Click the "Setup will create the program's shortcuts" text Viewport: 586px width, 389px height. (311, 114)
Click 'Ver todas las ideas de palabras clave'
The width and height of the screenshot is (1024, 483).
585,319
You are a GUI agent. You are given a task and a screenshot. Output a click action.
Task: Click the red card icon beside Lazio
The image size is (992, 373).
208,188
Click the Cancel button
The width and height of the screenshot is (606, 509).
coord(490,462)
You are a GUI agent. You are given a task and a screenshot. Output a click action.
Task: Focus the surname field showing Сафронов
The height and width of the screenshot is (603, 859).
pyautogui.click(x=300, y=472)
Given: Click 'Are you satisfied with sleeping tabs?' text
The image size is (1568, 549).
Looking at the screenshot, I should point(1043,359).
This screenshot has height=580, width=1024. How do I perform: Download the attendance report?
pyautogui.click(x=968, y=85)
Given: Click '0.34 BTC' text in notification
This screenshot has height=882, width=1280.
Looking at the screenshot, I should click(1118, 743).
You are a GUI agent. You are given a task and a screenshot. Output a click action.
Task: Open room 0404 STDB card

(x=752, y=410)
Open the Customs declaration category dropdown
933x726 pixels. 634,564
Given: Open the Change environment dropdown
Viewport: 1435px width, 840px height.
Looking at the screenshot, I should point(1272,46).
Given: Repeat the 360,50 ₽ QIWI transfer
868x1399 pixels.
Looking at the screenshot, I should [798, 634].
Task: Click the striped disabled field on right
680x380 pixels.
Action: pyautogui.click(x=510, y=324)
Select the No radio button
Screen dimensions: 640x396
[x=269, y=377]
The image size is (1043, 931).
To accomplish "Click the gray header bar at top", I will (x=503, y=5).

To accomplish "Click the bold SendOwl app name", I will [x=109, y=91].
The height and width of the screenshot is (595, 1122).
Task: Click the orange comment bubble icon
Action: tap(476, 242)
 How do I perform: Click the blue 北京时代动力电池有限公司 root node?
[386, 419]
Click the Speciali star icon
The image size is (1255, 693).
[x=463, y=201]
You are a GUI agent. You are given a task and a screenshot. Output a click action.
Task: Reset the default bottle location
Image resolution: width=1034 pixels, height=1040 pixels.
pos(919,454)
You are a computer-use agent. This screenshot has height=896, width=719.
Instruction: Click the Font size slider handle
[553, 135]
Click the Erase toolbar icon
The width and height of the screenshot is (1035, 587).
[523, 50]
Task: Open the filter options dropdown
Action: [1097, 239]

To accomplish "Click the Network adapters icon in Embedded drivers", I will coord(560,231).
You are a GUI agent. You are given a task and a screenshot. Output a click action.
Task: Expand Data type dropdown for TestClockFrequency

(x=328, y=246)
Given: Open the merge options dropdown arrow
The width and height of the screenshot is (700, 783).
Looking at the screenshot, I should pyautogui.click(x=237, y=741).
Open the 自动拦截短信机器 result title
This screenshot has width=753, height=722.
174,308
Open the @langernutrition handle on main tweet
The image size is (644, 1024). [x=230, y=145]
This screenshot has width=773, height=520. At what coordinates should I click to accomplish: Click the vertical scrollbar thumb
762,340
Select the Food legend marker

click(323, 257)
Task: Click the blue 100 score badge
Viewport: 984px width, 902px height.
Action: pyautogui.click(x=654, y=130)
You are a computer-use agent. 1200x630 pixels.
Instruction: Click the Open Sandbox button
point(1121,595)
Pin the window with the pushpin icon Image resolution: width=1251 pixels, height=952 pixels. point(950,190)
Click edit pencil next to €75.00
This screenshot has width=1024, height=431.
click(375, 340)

Exercise instructions => From the line that contains "You are a computer-use agent. This" through the final line of the material, copy every line exactly, including both ends.

Exercise solution =>
You are a computer-use agent. This screenshot has height=896, width=719.
Instruction: Click the Font size slider handle
[553, 135]
Click the Erase toolbar icon
The width and height of the screenshot is (1035, 587).
[523, 50]
Task: Open the filter options dropdown
Action: [1097, 239]

To accomplish "Click the Network adapters icon in Embedded drivers", I will coord(560,231).
You are a GUI agent. You are given a task and a screenshot. Output a click action.
Task: Expand Data type dropdown for TestClockFrequency

(x=328, y=246)
Given: Open the merge options dropdown arrow
The width and height of the screenshot is (700, 783).
Looking at the screenshot, I should pyautogui.click(x=237, y=741).
Open the 自动拦截短信机器 result title
This screenshot has width=753, height=722.
174,308
Open the @langernutrition handle on main tweet
The image size is (644, 1024). [x=230, y=145]
This screenshot has width=773, height=520. At what coordinates should I click to accomplish: Click the vertical scrollbar thumb
762,340
Select the Food legend marker

click(323, 257)
Task: Click the blue 100 score badge
Viewport: 984px width, 902px height.
Action: pyautogui.click(x=654, y=130)
You are a computer-use agent. 1200x630 pixels.
Instruction: Click the Open Sandbox button
point(1121,595)
Pin the window with the pushpin icon Image resolution: width=1251 pixels, height=952 pixels. point(950,190)
Click edit pencil next to €75.00
This screenshot has width=1024, height=431.
click(375, 340)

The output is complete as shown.